Pada Hari Raya Hati Yesus Yang Mahakudus, tanggal 11 Juni, Tahun Para Imam akan berakhir. Marilah kita terus berdoa dan mengajak orang lain untuk berdoa bagi panggilan imamat, bagi kesucian para imam dan seluruh umat Kristiani. Saya memohon kepada Tuhan kita agar doa yang ampuh ini, yang telah kita panjatkan selama beberapa bulan terakhir ini, tidak akan pernah berakhir di dalam jiwa kita, juga untuk membungkam mereka yang menyerang karunia imamat yang istimewa.

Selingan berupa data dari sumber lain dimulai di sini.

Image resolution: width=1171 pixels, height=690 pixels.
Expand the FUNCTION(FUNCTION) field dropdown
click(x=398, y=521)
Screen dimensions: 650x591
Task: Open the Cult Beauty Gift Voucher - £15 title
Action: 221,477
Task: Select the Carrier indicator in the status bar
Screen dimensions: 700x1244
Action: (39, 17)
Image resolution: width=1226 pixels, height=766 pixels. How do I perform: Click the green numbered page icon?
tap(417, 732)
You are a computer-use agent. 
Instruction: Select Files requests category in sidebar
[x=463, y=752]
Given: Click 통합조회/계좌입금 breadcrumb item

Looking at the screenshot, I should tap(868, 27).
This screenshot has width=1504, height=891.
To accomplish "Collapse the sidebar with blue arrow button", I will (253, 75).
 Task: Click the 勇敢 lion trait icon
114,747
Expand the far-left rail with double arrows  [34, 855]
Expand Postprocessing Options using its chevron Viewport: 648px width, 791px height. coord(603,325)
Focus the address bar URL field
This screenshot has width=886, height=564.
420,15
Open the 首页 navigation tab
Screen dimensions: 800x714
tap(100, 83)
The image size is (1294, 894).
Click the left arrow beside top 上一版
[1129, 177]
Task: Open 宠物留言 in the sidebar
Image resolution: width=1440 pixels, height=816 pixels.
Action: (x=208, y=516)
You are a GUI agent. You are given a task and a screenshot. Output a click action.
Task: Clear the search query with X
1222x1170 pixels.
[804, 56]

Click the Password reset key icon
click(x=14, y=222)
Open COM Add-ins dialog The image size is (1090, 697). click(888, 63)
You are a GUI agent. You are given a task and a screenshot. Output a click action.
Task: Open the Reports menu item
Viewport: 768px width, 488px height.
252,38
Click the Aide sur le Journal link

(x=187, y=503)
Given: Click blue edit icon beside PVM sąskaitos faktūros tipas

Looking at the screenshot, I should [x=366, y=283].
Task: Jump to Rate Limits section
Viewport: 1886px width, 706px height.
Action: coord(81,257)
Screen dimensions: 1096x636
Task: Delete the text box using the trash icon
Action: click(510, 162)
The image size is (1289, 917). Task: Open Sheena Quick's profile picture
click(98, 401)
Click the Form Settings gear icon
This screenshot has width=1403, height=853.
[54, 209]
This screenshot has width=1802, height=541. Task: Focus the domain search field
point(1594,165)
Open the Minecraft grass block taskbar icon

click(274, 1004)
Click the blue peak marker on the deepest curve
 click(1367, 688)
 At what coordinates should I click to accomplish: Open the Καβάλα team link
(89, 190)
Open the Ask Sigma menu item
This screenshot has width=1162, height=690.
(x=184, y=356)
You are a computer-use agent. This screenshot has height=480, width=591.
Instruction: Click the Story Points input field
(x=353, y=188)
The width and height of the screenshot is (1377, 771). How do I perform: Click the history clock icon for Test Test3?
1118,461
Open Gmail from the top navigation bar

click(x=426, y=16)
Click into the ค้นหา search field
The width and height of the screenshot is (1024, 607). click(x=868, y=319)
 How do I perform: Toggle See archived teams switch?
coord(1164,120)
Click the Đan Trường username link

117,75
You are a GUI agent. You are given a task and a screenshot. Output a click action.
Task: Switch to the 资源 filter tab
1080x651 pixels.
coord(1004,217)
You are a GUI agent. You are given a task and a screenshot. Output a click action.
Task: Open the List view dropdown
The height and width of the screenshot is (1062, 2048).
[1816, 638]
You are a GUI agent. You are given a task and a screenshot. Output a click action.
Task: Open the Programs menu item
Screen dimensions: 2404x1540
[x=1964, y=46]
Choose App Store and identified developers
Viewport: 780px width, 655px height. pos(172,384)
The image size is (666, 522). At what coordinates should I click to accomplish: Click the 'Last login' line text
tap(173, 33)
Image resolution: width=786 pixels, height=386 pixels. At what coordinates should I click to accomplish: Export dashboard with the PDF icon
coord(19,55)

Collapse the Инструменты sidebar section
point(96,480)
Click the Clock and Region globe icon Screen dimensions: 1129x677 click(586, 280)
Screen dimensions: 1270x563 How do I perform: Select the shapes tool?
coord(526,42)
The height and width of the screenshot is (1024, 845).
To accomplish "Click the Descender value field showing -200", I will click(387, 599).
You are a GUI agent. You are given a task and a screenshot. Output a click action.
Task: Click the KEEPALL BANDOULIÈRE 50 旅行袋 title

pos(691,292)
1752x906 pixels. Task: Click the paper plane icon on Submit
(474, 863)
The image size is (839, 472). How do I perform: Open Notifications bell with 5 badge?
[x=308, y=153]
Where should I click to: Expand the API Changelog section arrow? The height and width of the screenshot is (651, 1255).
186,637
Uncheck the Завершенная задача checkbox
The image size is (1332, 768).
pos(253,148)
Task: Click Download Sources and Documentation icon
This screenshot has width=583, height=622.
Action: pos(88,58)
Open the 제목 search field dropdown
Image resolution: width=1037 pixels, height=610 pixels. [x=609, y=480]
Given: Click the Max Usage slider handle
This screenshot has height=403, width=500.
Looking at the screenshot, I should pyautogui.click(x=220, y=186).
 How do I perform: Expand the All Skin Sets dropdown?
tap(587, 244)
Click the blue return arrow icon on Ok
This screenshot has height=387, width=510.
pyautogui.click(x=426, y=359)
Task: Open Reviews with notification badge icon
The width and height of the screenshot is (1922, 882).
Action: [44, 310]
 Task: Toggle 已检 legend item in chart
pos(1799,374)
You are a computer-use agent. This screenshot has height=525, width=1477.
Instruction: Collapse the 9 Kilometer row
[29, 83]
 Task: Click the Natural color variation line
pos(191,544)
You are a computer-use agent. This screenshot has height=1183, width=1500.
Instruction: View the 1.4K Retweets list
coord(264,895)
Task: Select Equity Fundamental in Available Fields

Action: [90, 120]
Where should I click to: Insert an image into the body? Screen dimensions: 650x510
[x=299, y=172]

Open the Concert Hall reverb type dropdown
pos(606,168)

Beberapa hari lalu saya berziarah ke Turin untuk berdoa di depan Kain Kafan Suci yang dipertunjukan kepada kaum beriman agar mereka dapat melakukan penghormatan. Sangatlah menyentuh, menyadari betapa banyak penderitaan yang kita bebankan kepada Tuhan kita. Seperti yang dikatakan Yohanes Paulus II, "Kain Kafan adalah sebuah cermin Injil. Sesungguhnya, bila kita merenungkan Kain Linen suci tersebut, kita menyadari hubungan yang dalam bahwa gambar itu telah menyajikan apa yang Injil ceritakan mengenai penderitaan dan kematian Yesus, sehingga setiap orang yang peka hatinya merasa tersentuh ketika mengamatinya."[5]

Saya pergi melakukan penghormatan pada Kain Kafan disertai oleh kalian semua -seperti yang selalu saya lakukan dalam perjalanan saya- meminta kepada Tuhan kita untuk menyalakan hati kita dengan api Roh Kudus. Sebagaimana Benediktus XVI berkata beberapa minggu lalu, sepulang dari kunjungannya di Turin: "Kain suci ini dapat memelihara dan memupuk iman dan menghidupkan kembali devosi Kristiani karena mendorong kita menuju ke Wajah Kristus, ke Tubuh Kristus yang disalibkan dan bangkit, untuk merenungan Misteri Paskah, inti pesan Kristiani."[6]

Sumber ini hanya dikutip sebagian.